PLIP payments compensate participants for 80% of both the loss of the eligible livestock or poultry and for the cost of depopulation and disposal based on a single payment rate per head. PLIP payments will be calculated by multiplying the number of head of eligible livestock or poultry by the payment rate per head, and then subtracting the amount of any payments the eligible livestock or poultry owner has received for disposal of the livestock or poultry under the Natural Resources Conservation Service (NRCS) Environmental Quality Incentives Program (EQIP) or a state program. The payments will also be reduced by any Coronavirus Food Assistance Program (CFAP 1 and 2) payments paid on the same inventory of swine that were depopulated.

There is no per person or legal entity payment limitation on PLIP payments. To be eligible for payments, a person or legal entity must have an average adjusted gross income (AGI) of less than $900,000 for tax years 2016, 2017 and 2018.

US capitol at sunset
Government programs have sought to soften the blows that were dealt to pig producers during COVID-19

Swine industry news from China

Chinese pork production hits seven-year high

During the second quarter of 2021, China’s pork production shot to a seven-year high of 13.46 million metric tonnes (MMT), up 40% from Q2 of 2020 and well above the usual 10 MMT produced for the quarter, according to a Reuters analysis of data from China’s National Bureau of Statistics.

The bureau said Chinese pork output surged 35.9% from year-ago in the first half of 2021 to 27.15 MMT. It also reports China slaughtered 337.42 million hogs the first half of 2021, a 34% jump from last year. Normally, the second quarter is a period of low consumption and production, but this year, big producers ramped up production in the wake of African swine fever (ASF).

Sales data from 16 listed hog producers showed they produced 42.8 million hogs for slaughter in the first half of 2021, more than a 100% surge over the prior year, Boya Consulting said in a report on Wednesday. Some provinces are still dealing with ASF outbreaks, accelerating slaughter and encouraging others to produce overly heavy hogs that came to market during the April-June quarter. China’s statistics bureau reports China’s hog herd stood at 439.11 million head at the end of June, up 29% from year-ago.

Multiple pigs in an indoor barn
Despite reports of African swine fever in Northern provinces, China's pork production reached a seven-year high

China’s meat imports rising

China imported 743,000 MT of meat in June, a 17% retreat from year-ago levels, Chinese customs data showed. That was also a 5.8% retreat from shipments of 789,000 MT in May.

Weak domestic pork prices slowed China’s demand for imports. For the first half of 2021, China has imported 5.08 MMT of meat, topping last year’s 4.75 MMT at this point by 6.9%.

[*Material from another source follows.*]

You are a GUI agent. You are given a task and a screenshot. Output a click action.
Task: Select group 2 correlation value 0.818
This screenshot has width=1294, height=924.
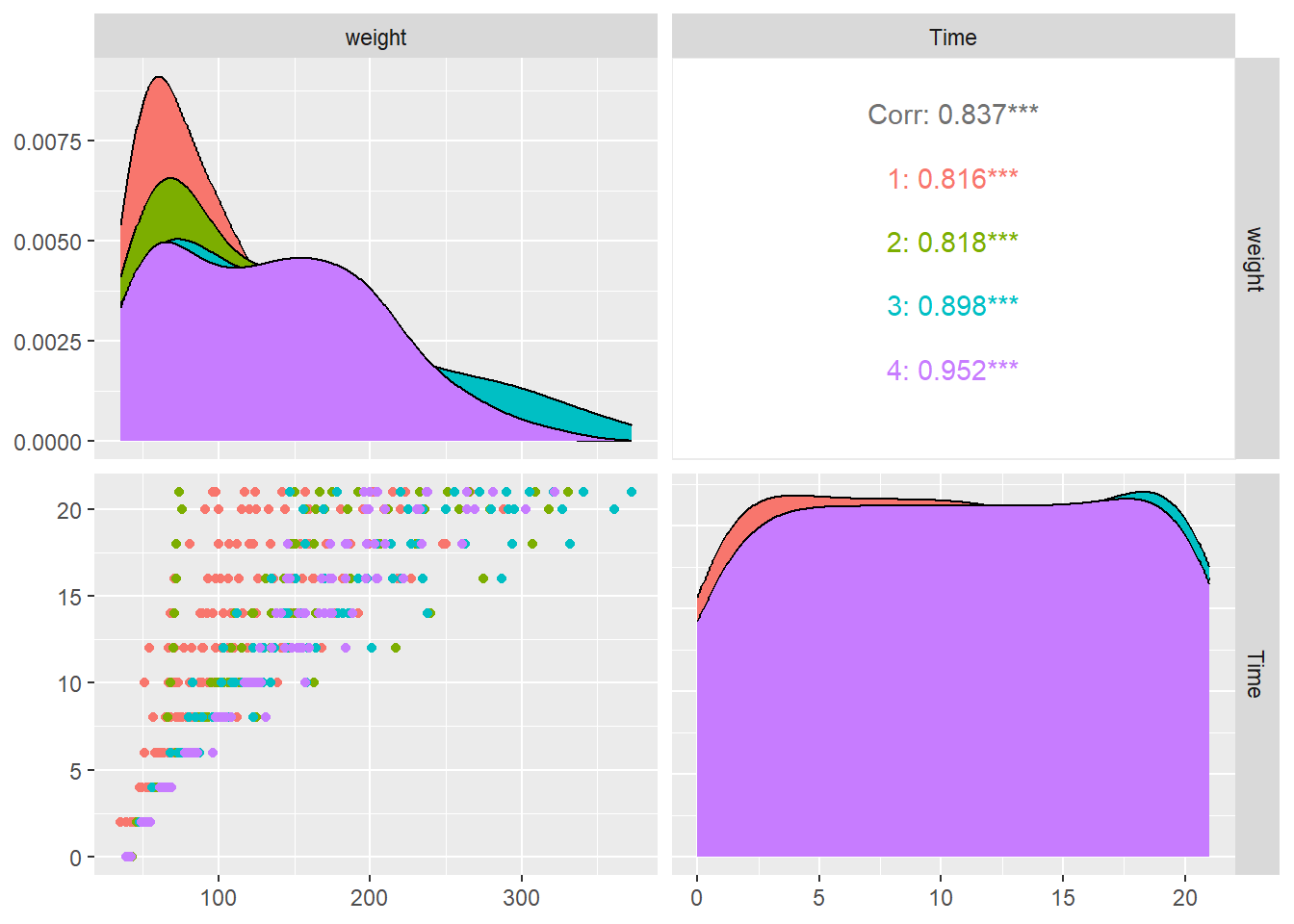[x=952, y=243]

China removes restrictions for its small hog farms

China’s ag ministry announced it will no longer require small pig farms to receive environmental approval from the government before breeding pigs. This is part of China’s ongoing effort to rebuild its hog herd after African swine fever halved the country’s hog herd.

The outbreak hit small producers particularly hard, with this summer’s dive in hog prices said to be forcing small producers out of business. There is still no vaccine for the virus and outbreaks of ASF continue in northern China and Southwest Sichuan province.